Assignment :: Report each line of the entries that contains the word "badge", copied in full.

Stored data ::
========================
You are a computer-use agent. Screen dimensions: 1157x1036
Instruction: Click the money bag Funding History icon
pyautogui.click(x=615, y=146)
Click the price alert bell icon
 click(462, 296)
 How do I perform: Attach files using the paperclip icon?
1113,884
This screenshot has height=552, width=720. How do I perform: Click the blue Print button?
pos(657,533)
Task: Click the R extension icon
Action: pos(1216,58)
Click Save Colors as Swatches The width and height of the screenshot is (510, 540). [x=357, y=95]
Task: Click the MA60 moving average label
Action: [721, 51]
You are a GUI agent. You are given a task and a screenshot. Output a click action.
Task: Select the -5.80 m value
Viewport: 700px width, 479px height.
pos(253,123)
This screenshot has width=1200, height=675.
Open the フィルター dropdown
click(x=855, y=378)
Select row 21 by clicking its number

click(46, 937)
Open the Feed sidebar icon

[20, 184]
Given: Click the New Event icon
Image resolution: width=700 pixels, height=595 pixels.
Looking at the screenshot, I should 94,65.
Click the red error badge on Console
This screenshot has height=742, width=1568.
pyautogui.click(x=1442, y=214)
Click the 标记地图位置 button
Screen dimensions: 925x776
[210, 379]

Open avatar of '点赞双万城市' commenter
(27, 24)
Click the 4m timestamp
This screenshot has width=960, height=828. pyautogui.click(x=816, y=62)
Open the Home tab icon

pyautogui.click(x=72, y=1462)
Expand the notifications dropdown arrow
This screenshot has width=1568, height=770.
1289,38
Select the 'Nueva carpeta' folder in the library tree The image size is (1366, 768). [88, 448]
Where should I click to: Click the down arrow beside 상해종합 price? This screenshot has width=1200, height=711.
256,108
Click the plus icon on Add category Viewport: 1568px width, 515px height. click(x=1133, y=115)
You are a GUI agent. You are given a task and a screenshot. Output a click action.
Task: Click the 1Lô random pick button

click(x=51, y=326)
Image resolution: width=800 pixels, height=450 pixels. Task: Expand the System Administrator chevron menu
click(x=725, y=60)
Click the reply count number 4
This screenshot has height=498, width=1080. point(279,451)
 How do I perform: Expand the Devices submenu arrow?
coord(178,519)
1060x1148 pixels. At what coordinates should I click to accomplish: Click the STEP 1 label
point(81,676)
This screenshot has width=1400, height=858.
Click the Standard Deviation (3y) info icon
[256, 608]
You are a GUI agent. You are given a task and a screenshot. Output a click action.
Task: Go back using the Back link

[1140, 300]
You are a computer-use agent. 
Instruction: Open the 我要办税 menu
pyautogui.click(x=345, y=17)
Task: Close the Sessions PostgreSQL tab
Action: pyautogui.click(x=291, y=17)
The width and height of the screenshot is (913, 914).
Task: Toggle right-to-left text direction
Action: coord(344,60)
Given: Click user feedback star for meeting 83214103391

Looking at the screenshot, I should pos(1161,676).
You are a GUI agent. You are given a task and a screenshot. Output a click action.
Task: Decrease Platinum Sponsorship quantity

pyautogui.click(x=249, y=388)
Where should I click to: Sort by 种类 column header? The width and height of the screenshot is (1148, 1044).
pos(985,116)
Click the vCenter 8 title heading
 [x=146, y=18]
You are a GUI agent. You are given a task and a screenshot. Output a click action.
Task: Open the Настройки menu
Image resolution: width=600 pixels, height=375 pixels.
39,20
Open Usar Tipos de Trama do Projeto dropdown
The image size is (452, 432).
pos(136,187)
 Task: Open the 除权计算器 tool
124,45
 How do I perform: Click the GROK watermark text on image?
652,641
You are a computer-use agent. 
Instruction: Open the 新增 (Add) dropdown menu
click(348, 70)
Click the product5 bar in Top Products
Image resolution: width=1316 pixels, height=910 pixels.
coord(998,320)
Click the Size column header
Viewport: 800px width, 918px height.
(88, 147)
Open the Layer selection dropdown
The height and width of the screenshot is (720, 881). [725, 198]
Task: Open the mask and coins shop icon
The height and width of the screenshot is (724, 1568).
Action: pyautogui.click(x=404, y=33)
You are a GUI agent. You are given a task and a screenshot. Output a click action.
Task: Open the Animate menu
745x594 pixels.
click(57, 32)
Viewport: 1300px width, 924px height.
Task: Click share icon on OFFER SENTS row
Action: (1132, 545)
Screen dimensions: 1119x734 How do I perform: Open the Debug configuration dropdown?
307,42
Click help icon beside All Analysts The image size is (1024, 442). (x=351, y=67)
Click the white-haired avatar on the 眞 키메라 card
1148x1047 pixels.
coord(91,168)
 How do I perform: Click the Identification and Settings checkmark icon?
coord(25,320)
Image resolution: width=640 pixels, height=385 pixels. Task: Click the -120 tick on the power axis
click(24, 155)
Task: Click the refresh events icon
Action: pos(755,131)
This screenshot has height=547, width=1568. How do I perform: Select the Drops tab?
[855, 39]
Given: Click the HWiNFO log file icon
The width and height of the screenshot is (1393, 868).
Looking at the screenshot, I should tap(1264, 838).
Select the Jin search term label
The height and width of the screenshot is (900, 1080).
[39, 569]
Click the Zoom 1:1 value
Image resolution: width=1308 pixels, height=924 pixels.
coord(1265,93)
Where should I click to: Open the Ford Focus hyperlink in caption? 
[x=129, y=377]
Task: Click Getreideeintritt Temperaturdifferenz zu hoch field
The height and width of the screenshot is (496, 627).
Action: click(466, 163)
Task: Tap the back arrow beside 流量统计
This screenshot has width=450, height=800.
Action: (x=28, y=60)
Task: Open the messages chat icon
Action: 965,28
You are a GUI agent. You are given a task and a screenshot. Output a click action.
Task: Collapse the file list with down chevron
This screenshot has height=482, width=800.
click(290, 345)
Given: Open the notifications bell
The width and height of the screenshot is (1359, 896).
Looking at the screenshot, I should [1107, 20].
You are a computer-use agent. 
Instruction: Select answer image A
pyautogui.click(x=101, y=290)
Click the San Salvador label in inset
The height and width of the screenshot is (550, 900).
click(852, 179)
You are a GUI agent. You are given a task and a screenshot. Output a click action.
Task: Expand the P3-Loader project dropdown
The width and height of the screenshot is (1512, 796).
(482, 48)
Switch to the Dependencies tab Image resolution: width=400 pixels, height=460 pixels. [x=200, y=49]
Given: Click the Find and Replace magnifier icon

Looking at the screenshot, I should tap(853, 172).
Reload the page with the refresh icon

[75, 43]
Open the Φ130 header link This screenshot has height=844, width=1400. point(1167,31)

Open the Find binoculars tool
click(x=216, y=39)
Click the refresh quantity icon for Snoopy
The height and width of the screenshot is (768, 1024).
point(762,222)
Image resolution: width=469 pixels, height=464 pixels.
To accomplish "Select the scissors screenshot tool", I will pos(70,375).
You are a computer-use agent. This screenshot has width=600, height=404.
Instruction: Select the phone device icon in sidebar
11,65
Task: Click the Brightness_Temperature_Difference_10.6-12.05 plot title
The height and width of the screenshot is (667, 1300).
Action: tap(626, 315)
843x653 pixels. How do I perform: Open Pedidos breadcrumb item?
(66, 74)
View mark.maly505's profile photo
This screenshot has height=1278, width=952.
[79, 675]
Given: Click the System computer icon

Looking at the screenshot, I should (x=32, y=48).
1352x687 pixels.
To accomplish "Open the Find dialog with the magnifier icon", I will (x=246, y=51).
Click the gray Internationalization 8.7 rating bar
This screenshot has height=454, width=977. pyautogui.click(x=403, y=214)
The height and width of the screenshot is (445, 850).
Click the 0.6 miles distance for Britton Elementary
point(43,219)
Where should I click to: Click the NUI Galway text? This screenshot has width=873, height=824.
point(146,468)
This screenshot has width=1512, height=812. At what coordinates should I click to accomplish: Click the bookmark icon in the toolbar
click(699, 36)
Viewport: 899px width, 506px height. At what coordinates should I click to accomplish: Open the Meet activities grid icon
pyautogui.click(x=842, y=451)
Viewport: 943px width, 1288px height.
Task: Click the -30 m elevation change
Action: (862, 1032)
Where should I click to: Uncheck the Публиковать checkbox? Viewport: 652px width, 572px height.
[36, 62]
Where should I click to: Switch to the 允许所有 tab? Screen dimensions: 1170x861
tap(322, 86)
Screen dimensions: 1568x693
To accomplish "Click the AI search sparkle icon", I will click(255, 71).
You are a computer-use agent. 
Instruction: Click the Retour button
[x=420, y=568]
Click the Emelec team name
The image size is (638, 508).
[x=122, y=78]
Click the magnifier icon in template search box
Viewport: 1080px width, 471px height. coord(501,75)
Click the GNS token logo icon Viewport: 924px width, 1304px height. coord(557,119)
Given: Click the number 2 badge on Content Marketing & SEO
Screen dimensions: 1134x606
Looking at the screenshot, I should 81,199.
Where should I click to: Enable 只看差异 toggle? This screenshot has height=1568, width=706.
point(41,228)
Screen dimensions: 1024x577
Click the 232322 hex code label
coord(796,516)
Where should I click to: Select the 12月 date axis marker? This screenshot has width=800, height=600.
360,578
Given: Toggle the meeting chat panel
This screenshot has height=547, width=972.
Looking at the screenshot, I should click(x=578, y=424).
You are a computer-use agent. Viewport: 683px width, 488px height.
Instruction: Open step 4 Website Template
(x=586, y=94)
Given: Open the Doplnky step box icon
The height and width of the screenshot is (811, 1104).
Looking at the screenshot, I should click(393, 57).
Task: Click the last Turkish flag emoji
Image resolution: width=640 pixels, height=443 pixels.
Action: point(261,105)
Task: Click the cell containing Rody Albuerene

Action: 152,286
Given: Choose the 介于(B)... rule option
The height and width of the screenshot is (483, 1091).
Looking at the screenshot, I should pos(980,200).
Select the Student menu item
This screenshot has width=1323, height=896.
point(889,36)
========================
Result for this exercise ::
Click the red error badge on Console
Given: Click the number 2 badge on Content Marketing & SEO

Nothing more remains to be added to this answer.